**Exercise goal**
Beginning at the line that contains "This screenshot has height=1066, width=1010.", return every remaining line of the data below exactly; return nothing before it.

Stored records
□ □ □ □

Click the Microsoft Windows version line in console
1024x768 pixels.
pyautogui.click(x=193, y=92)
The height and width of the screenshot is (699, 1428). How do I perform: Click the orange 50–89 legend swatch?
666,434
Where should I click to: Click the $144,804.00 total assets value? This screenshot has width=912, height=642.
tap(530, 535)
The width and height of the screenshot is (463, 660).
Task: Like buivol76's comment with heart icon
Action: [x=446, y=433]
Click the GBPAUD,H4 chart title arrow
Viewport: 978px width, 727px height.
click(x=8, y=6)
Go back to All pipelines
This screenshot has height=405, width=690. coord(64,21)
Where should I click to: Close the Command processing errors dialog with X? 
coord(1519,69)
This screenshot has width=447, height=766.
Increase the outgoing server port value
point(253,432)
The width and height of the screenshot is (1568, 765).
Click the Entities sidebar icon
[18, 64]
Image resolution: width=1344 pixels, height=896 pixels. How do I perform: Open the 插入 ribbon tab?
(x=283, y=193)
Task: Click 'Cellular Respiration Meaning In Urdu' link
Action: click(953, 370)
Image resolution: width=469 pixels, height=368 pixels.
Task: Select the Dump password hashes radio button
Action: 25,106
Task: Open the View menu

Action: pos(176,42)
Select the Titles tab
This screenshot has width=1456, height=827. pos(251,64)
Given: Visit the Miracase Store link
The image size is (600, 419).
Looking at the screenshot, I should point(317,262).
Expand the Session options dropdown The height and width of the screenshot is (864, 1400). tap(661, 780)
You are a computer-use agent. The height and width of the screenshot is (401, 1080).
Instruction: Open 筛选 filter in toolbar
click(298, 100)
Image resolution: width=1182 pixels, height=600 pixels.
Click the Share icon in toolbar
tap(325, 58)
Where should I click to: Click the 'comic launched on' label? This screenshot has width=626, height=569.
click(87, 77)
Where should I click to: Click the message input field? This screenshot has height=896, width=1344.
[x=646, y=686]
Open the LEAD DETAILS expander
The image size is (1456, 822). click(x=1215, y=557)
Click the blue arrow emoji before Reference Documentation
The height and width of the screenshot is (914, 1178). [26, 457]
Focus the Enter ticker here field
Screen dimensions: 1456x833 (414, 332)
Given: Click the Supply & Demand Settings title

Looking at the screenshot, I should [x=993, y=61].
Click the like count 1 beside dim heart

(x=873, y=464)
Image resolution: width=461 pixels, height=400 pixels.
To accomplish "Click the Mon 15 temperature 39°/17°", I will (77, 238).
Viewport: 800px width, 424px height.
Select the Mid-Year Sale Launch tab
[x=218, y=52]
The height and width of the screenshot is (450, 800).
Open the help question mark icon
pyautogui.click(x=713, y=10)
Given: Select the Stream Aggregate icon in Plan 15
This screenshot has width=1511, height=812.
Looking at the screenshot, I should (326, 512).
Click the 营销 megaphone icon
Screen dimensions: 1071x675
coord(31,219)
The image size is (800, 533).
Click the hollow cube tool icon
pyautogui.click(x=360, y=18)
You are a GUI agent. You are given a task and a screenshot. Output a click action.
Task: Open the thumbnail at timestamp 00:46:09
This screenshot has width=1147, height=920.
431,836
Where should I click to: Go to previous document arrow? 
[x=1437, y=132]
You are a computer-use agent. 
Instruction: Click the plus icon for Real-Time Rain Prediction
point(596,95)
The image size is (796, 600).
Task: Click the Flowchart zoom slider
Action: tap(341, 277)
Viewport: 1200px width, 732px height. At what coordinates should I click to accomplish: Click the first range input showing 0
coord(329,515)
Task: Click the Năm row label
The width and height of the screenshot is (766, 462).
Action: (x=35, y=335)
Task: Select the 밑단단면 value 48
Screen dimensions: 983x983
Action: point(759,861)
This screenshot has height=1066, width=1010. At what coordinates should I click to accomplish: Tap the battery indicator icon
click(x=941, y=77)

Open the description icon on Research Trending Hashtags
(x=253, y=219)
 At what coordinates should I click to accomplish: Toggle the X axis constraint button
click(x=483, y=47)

□ □ □ □

**Exercise solution**
This screenshot has height=1066, width=1010. At what coordinates should I click to accomplish: Tap the battery indicator icon
click(x=941, y=77)

Open the description icon on Research Trending Hashtags
(x=253, y=219)
 At what coordinates should I click to accomplish: Toggle the X axis constraint button
click(x=483, y=47)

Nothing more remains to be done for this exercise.